A potem, w bezsensownym momencie, zrywa się i pożera to, co kochasz najbardziej, zostawiając wszędzie bryzgi krwi i połamane meble. Ci, którzy rozpaczają cicho, strofują nieumiarkowanych w płakaniu i wyciu: „Sza – mówią – obudzicie tygrysa”.
Ale tygrys już śpi. Trawi. Przewraca się z boku na bok w ciepłym świetle.
Omi, NY, 20 IX 2009
Na długim łuku wzgórza ponad Beauval, tuż za rozłożystą hurtownią fosfatów, niską budą z metalu i siwego betonu, odgrodzone od szosy słupami elektryczności – te strome dachy i ceglane wieżyczki, najeżone chorągiewkami, gzymsami i kominami. Architektoniczna bomboniera. Ponad gałęziami bzów i cisów, przegiętymi przez ogrodzenie, łuszczy się farba z zatrzaśniętych na amen okiennic, opuszczonych żaluzji. Brzózka w samej bramie jak wyrzut, że nikt tędy od lat nie przechodził – choć jest może jakaś boczna furtka i jakiś dozorca, wietrzący pokoje, doglądający dachu?
Gipsowe kartusze, tralki, zworniki, wzorki z różnobarwnych płytek i cegieł, rozkruszane przez dzielny bluszcz. Jeśli podejść od drugiej strony, widać przez kuty parkan stare stajnie z malowanymi na zielono drzwiami, a wyżej emaliowane tabliczki. Imiona dawno zmarłych koni: Esperance, Ruffian, Mandoline, niemających pojęcia, że dziś święto w miasteczku, siedmioletnie dziewczynki w różowych bodies idą za samochodem z głośnikami do taktu umcyk umcyk, machając srebrnymi bâtons, a ich duże matki i ciotki drepcą po bokach, mówiąc: c’est adorable!; przechodzą pod domem z kolekcją gipsowych figurek w oknach, na dachu plastikowy flaming.
Beauval, 24 V 2010
Urodzony 1 maja 1980 roku w Gdańsku.
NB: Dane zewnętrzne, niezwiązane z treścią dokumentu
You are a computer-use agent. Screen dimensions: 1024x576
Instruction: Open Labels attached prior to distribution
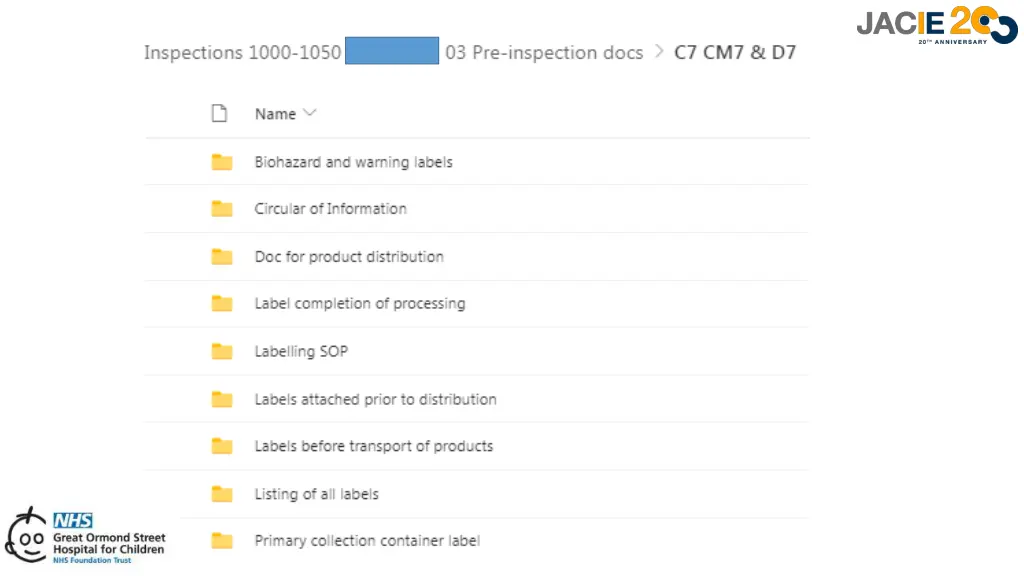(376, 399)
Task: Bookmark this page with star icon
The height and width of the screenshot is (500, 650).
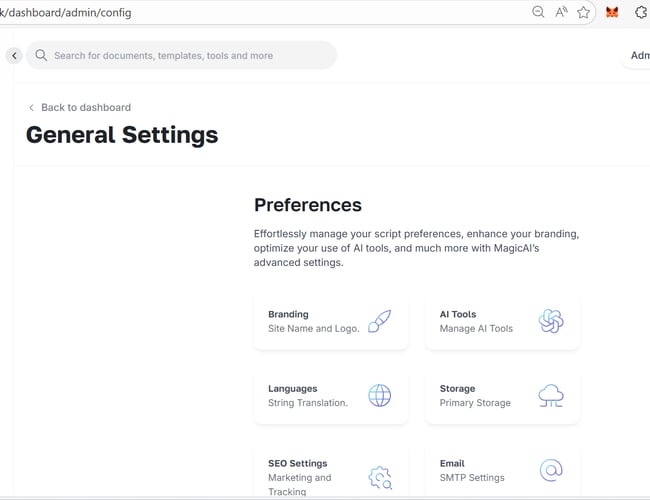Action: coord(584,13)
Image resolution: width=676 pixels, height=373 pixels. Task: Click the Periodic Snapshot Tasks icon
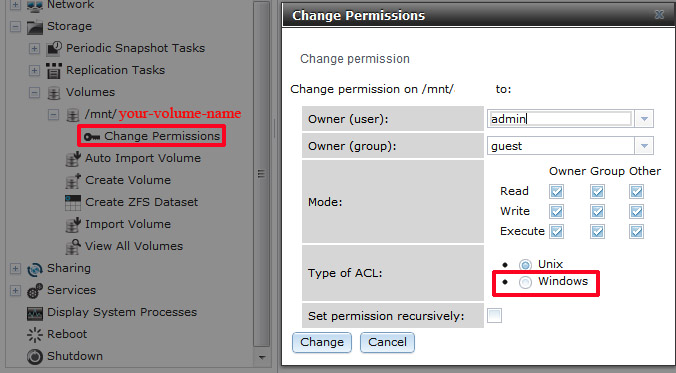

Poeta, prozaik, tłumacz. Zajmuje się także malarstwem i rysunkiem. Laureat m.in. Nagrody Fundacji im. Kościelskich (2005), Paszportu "Polityki" (2007), Nagrody Splendor Gedanensis (2008) oraz Nagrody Śląski Wawrzyn Literacki (2009). Nominowany do Nagrody Literackiej Nike w 2009 i w 2010 roku. W 2014 roku nominowany do Nagrody im. Wisławy Szymborskiej i Nagrody Literackiej m.st. Warszawy za tom Języki obce (2013). Mieszka w Warszawie.